Üç yüz on iki

312 rakamını nasıl unuturuz? Hani, hayatınızı karartan bazı rakamlar olur. Söz gelimi 1998’de ölümcül bir kazadan kurtulduğunuz için bu rakamı hiç unutmazsınız.

Yolda size çarpan kamyonun plakasının son rakamı söz gelimi 844’tür. Aklınıza kazınır, bir türlü çıkmaz. Bu 312 rakamı da işte öyle bir rakam. TCK’nın 163. maddesi kaldırılınca, stepne olarak zulada dinlendirilen bir madde varmış meğerse. O da 312 nolu madde imiş. Hin-i hacette lazım olur diye kanun yapıcılar oraya vakt-i zamanında yerleştirivermişlermiş.
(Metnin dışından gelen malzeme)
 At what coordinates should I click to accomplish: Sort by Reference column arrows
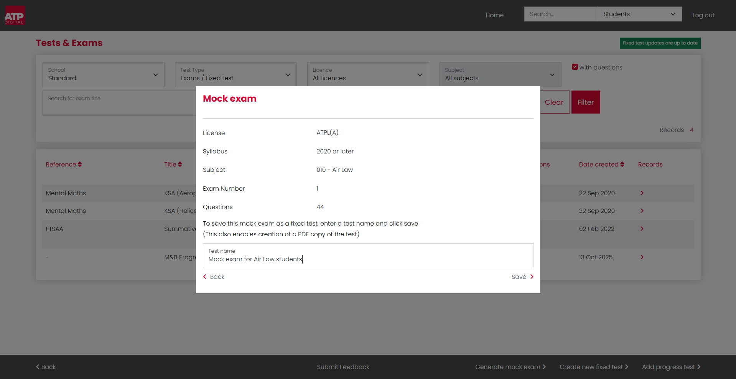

Gel zaman git zaman iş bu 312 lazım olduğunda, saklandığı kınından çıkarılıp bilumum yazar, çizer, düşünür ve siyasetçi takımının boyunlarının üzerine demoklesin kılıcı gibi dikilir. 312 rakamı bu tarihten sonra hayatımıza fena halde girer. 

Birçoklarının anasını ağlatır. Öyle zamanlar olur ki; bir kalem erbabının en büyük kaygısı, “Acaba 312?ye dokunmadan bu yazıyı nasıl tamamlayabilirim?” olur.
Kalemiyle geçinenlerin korkulu rüyası haline gelir 312. Her fezleke geldiğinde, yürekleri 312 kere vurmaya başlar. Acaba gelen fezleke 312’nin hangi fıkrasına istinaden gönderilmiştir. “Ökseye düşmek” deyiminin yerini “312’ye düşmek” alır.

Öyle yıldırılmış, öyle bıktırılmışsınızdır ki, 312 rakamını duymak dudaklarınızı uçuklatan bir korku filmi izlemekten daha ürkütücü hale gelmiştir. Bu yüzden 312 kodu taşıdığı için, Ankara’yı telefonda aramak bile istemezsiniz.

312 ile ilgili toplumsal hafızada oluşan portföy günden güne genişler. 

312 deyince zamanın Adalet Bakanı Hikmet Sami Türk’ün sözü akla gelir: “Evet, bu madde biraz da zorlanarak cezalandırma yoluna gidiliyor.”

312 deyince kukuletalı eski başsavcıyı hatırlamamak olur mu? O çökük avurdu, haritayı andıran dar cimcimesiyle ne zaman ağzını açsa, 312. madde kadar irkiltici olan zatı. 312 üzerinde değişiklik söz konusu olunca mezkur kişi başbakanın kapısını çalıp onu rejimin son kalesinin de yıkılmaması için ikna etmişti hani.

Ve 312’den vurulan Recep Tayyip Erdoğan başbakan olur. O günden sonra 312 “out” olur. O kadar ki; başbakanı her görüşte, 312’nin yerde yatan iki seksen uzanmış cesedini görür gibi olursunuz.

Tam “İşte nihayet, 312 rakamından kurtulduk” derken? 

Vakit, 312 değerli generalimizin davasına muhatap olur. Asım Yenihaber’in davaya konu olan yazısını okudum. Doğrusu o yazının eleştiri sınırları içinde kalan bir yazı olduğunu düşünüyorum. Katılırsınız ya da katılmazsınız, fakat demokrasi kişilerin ve kurumların eleştirilebildiği rejimin adıdır.
Dahası Vakit’e ve bir yazarına, “sansür”le aynı sonucu verecek olan bu kadar ağır bir tazminat davası açılması her kalem erbabı gibi elbet beni de üzdü. Fakat içten içe bir şeye sevinmedim desem yalan olur: Demek ki ordumuzun tüm generalleri Vakit okuyormuş. Ben Vakit’in kışlalara alınmadığını sanıyordum. Meğer yanılmışım. Vakit akredite değil ama olsun. Bunu sorun etmesine lüzum yok. İşte, tüm generallerin onu okudukları ortaya çıkmış bulunuyor.

Fakat benim kafama takılan, canımı sıkan bir şey var; bu 312 rakamı. Belki kişisel bir antipati ama yine de canımı sıkıyor; neden 312 general “Neden 313 ya da 311 değil de, ille 312”

Bu rakam uğursuz rakam, sevimsiz rakam… Çünkü şimdi revize edilen anti-demokratik yasayı hatırlatıyor. Ordumuzun imajını da zedeliyor. Acaba bu rakamı ya bir fazla ya bir eksiğiyle değiştirmek, fakat dava açan general sayısını 312’den kurtarmak mümkün değil mi?